Hello everyone!
Getting back from a longish posting gap, it’s delightful beyond words to find new subscribers on board, and next to no wanderers-off.
This confirms the impression forming since our launch in mid-2021: there is a need both for current On My Radar-type soundings, and for deep dives into millennia-deep historical and spiritual institutions that locate them in universal human history
Speaking of universal human history, I've spent some recent downtime catching up on some general reading. Rather than bore you with yet another ‘my best reads of last year’, let me put in a word for David Graeber and David Wengrow, The Dawn of Everything: A New History of Humanity.
I’m an admirer of Graeber’s, who passed away before his time in late 2020. His Debt: the First 5,000 Years threw important light on China, demonstrating that Chinese culture has more in common with ‘ours’ than is often assumed. I pledge to unpack what is meant by that, in due course.
Meanwhile, there’s been a build-up of things crying for our attention. They’ll have to be posted in machine-gun fashion: commentary will be sparse till the backlog is back to normal.
Jia Qingguo
Beijing has never been relaxed about national security (guójiā ānquán 国家安全). But the topic is surely in hyperdrive now, with new formulations, connotations and deeply unsettling enactments (in Hong Kong, for starters).
All the more intriguing that Jia Qingguo 贾庆国, director of Peking University’s Institute of International Studies, should recently publish a solid piece of analysis in our beloved highbrow aggregator, Aisixiang. Professor Jia has an excellent reputation for independent critical scholarship, despite the need to avoid open conflict with a certain author’s ‘New Era Thought on Diplomacy’.
Here’s a link to my translation of Jia’s ‘The hallmarks of national security and principles of governance’. Warning: this is written in PRC academic set-piece style. Its value lies in the light it sheds, almost incidentally, on the predatory nature of ‘national security’, the readiness with which it crowds out, not to say gobbles up, other policy concerns. Its readiness, in other words, to tune rationality out.

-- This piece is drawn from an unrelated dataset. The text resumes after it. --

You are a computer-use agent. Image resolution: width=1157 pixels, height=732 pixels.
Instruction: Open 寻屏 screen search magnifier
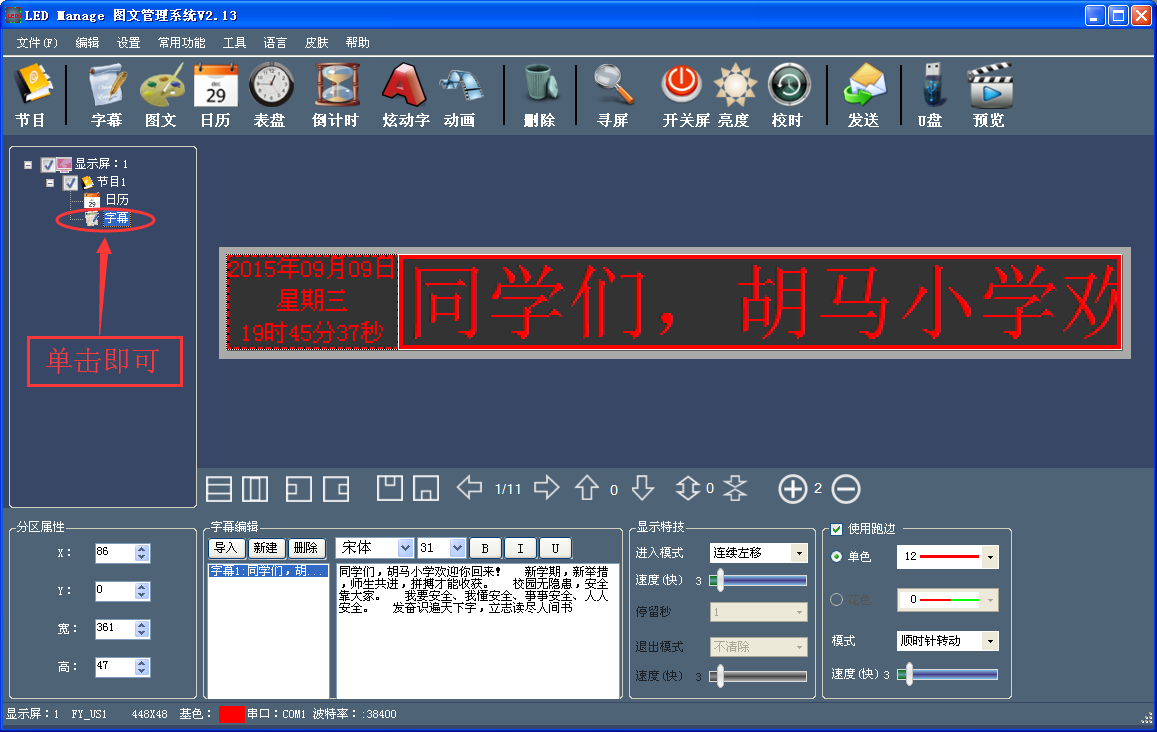[x=613, y=87]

Translations like this devour time. It is published here as a live document, meaning some fine-tuning may take place even after this posting.
links seem broken?
Thanks for these, I really find your translations insightful. I'm interested in PLA doctrine myself, Unrestricted Warfare was an amazing piece and I've always wondered how they go about actually employing those ideas. Have you ever run across anything like that? Would you say the general translation I see for Unrestricted Warfare is accurate?